Jakarta (pilar.id) – Badan Pengawas Pemilu (Bawaslu) meluncurkan Indeks Kerawanan Pemilu (IKP) 2024. Dalam IKP tersebut, Bawaslu melakukan pemetaan potensi kerawanan di 34 provinsi dan 514 kabupaten dan kota seluruh Indonesia.
“Permasalahan pemilu dan pilkada 2024, apa saja? Banyak. Misalnya, pertarungan antar elit, kemudian kerusuhan yang terjadi,” kata Ketua Bawaslu Rahmat Bagja, di Jakarta, Jumat (16/12/2022).
Sementara itu, Anggota Bawaslu Lolly Suhenty menuturkan, IKP menjadi basis untuk program pencegahan dan pengawasan tahapan pemilu, hingga kepada proses pemilihan. Selain itu, IKP merupakan upaya Bawaslu dalam rangka mendeteksi dini terhadap potensi pelanggaran.
Dalam IKP tersebut terungkap, beberapa provinsi masuk dalam kategori tingkat kerawanan yang tinggi, sedang, dan rendah.

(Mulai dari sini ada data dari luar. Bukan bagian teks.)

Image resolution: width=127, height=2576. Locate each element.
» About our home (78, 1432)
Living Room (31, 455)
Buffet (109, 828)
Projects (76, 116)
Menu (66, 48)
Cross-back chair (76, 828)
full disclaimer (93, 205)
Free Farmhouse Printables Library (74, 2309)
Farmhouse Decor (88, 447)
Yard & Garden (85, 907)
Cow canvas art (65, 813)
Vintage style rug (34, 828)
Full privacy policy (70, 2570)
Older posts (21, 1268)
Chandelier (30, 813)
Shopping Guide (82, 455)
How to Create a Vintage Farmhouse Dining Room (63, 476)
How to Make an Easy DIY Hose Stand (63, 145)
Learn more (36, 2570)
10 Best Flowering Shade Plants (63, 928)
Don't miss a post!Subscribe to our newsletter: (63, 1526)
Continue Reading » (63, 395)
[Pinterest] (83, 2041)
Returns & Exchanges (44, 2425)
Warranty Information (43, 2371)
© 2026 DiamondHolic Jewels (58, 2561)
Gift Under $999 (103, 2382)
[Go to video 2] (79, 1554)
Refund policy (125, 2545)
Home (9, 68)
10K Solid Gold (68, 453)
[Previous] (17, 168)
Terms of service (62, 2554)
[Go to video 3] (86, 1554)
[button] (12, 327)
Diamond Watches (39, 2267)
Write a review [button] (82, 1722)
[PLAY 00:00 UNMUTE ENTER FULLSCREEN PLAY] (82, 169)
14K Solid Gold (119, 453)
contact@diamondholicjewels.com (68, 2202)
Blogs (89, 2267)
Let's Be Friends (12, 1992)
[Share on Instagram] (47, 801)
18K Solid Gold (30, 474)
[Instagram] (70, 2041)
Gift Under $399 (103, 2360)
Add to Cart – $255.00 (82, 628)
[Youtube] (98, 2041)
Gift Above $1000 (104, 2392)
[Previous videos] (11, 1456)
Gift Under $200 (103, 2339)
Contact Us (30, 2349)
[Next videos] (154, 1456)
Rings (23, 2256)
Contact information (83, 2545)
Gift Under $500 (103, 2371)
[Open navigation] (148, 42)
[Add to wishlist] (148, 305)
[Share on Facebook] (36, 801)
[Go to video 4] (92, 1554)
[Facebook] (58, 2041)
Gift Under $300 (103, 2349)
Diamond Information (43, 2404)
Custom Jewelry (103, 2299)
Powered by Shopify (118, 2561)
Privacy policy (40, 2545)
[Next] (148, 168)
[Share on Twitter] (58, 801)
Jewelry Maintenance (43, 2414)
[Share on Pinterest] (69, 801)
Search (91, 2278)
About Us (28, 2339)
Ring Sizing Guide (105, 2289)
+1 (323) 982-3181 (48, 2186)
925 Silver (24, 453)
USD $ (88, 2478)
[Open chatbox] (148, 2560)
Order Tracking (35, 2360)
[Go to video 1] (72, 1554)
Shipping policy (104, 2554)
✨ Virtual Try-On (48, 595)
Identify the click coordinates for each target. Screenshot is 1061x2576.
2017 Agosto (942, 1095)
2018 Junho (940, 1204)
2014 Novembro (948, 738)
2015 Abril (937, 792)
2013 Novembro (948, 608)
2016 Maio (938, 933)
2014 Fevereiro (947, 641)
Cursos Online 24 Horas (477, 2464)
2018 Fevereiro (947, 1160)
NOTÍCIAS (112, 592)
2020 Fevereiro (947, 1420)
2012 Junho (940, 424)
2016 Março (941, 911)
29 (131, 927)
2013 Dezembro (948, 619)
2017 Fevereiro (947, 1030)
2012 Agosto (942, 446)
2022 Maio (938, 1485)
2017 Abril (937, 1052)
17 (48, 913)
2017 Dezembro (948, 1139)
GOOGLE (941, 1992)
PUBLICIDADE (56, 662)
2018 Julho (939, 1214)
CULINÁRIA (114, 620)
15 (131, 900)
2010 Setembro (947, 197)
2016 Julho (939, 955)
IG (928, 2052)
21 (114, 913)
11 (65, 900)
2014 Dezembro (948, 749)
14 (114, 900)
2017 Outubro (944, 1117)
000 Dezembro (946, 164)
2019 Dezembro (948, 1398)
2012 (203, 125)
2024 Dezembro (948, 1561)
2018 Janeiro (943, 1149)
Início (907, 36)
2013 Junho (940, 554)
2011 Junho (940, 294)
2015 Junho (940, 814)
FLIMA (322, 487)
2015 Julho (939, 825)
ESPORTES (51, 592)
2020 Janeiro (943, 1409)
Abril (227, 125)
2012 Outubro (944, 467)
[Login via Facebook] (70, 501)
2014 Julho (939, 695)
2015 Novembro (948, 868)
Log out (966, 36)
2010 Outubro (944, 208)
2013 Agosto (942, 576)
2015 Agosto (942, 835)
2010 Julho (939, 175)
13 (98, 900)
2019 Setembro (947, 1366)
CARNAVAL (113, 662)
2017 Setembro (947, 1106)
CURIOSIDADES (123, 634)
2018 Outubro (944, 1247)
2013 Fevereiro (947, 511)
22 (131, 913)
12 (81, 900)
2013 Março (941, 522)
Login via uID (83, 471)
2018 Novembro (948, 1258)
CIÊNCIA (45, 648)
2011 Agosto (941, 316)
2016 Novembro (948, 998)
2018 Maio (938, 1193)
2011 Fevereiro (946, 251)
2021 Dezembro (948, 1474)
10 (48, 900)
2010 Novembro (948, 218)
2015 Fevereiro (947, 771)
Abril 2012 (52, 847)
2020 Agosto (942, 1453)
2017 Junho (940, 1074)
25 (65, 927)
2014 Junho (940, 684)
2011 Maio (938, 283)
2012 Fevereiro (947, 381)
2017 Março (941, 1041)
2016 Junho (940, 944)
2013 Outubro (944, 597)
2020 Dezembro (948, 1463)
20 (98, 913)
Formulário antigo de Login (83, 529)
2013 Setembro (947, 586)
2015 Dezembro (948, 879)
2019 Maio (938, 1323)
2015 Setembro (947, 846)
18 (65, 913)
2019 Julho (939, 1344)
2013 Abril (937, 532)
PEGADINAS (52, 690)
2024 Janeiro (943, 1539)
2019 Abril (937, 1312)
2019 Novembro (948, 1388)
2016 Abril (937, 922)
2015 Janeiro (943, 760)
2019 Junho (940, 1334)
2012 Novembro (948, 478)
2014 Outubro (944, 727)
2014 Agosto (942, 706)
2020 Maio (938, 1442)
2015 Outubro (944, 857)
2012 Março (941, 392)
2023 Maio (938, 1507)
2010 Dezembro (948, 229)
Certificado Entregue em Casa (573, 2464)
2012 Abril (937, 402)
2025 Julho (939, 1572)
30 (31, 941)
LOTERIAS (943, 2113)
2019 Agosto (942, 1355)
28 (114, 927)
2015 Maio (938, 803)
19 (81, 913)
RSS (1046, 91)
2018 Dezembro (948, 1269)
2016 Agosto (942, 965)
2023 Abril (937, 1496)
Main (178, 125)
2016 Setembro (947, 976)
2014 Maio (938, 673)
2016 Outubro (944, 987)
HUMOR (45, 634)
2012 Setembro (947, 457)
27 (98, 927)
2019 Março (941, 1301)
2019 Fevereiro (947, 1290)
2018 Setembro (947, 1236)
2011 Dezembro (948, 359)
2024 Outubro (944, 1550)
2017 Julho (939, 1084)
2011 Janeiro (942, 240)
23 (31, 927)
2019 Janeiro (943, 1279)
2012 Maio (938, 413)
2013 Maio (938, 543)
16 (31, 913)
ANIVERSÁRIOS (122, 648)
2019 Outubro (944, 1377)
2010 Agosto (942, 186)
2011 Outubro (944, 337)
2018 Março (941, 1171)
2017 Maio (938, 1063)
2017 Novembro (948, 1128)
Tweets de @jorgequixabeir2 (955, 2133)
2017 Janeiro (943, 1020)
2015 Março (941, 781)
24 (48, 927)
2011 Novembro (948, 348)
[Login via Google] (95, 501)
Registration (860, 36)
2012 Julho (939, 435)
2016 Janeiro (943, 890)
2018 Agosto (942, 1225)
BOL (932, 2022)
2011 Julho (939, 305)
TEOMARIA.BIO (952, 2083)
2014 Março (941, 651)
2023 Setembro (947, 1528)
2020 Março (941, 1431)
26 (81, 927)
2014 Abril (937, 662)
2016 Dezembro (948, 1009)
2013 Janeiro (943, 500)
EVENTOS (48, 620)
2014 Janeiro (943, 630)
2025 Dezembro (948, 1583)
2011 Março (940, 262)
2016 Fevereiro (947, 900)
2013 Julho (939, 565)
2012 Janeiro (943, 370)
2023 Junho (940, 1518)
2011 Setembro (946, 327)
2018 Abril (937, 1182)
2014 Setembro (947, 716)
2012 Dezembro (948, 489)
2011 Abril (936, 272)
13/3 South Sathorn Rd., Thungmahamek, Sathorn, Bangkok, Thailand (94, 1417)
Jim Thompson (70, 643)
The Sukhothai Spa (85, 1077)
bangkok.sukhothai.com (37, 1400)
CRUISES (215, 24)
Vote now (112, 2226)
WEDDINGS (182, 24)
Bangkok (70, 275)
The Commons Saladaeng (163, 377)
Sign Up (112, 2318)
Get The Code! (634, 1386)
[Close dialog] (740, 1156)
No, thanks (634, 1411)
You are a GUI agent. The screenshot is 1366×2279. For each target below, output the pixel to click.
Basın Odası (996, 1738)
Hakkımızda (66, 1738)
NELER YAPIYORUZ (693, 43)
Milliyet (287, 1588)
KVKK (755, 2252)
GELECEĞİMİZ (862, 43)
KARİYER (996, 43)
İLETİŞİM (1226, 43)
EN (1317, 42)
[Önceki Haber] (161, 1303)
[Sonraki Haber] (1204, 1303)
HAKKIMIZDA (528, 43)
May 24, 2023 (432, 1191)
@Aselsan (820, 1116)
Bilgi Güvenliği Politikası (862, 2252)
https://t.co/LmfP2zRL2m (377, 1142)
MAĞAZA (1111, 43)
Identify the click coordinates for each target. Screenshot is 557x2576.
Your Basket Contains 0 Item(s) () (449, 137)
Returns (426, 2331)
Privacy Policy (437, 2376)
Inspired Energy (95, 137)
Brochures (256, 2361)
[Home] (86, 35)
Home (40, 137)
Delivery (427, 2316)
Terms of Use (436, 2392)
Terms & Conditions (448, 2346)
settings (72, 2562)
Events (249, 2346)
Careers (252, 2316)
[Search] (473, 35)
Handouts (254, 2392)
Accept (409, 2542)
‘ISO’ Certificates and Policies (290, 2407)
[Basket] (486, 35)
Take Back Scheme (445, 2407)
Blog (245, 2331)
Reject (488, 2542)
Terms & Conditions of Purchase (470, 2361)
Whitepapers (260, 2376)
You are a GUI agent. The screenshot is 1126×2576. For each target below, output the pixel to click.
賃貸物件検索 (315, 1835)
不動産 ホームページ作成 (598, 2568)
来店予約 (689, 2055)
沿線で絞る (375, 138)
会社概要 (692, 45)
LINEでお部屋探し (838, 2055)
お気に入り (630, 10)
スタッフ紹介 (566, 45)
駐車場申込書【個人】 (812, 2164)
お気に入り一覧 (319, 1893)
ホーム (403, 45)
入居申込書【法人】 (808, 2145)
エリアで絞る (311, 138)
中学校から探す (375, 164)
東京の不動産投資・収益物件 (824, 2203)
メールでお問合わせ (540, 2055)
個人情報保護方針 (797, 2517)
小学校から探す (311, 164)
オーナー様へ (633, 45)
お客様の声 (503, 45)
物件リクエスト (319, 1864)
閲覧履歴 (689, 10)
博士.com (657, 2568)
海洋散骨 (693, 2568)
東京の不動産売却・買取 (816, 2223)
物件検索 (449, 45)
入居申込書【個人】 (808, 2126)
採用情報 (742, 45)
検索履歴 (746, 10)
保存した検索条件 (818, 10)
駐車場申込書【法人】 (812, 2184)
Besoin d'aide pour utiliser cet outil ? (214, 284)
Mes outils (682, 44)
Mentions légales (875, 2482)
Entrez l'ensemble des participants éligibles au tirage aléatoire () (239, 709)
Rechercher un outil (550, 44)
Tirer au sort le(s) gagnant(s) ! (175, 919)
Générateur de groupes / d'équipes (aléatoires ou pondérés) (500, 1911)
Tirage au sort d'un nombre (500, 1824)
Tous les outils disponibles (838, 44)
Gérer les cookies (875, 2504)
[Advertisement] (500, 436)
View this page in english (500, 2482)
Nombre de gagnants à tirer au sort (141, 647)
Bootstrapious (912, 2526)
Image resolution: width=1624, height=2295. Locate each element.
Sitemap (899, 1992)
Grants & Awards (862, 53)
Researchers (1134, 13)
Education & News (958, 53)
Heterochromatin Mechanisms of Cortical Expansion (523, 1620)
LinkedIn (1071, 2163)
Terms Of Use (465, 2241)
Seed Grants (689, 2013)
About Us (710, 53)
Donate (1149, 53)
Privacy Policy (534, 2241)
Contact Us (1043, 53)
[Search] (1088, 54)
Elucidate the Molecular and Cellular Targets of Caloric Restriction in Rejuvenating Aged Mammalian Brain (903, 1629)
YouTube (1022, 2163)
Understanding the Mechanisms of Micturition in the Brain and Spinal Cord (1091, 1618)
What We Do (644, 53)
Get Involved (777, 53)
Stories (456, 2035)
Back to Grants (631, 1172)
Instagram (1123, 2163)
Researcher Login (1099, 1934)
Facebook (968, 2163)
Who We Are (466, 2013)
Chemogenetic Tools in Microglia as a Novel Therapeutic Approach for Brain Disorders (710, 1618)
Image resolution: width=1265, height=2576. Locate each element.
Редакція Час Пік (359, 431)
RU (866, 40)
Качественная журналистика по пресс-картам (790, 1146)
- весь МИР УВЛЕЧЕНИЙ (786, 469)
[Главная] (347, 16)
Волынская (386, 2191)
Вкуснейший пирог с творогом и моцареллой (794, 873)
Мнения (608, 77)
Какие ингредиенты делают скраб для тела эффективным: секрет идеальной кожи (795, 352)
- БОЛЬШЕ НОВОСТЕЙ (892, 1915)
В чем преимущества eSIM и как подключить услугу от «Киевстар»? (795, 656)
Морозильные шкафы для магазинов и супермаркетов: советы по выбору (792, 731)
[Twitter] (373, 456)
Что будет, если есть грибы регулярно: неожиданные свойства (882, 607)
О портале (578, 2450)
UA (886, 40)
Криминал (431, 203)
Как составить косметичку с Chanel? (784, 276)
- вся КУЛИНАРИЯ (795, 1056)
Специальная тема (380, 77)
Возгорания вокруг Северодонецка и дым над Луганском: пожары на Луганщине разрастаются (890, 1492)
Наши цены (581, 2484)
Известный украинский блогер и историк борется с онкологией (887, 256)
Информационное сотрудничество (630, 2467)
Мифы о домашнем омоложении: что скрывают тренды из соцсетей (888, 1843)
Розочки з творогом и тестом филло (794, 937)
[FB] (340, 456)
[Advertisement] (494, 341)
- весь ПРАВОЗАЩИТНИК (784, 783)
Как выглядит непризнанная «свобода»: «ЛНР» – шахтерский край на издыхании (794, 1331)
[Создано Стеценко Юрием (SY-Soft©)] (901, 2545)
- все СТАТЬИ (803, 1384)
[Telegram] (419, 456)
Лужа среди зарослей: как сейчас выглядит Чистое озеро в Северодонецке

Untuk kategori rawan tinggi yaitu, Jakarta dengan skor 88,95, Sulawesi Utara (87,48), Maluku Utara (84,86), Jawa Barat (77,04), dan Kalimantan Timur (77,04).
Untuk kategori rawan sedang terdapat di 21 provinsi. Ke-21 provinsi tersebut antara lain, Banten (66,53) Lampung (64,61), Riau (62,59), Papua (57,27), dan Nusa Tenggara Timur (56,75). Sedangkan sisanya, yakni 8 provinsi masuk dalam kategori rendah, di antaranya Kalimantan Utara (20,36), Kalimantan Tengah (18,77), Jawa Timur (14,74), Kalimantan Barat (12,69), dan Jambi (12,03).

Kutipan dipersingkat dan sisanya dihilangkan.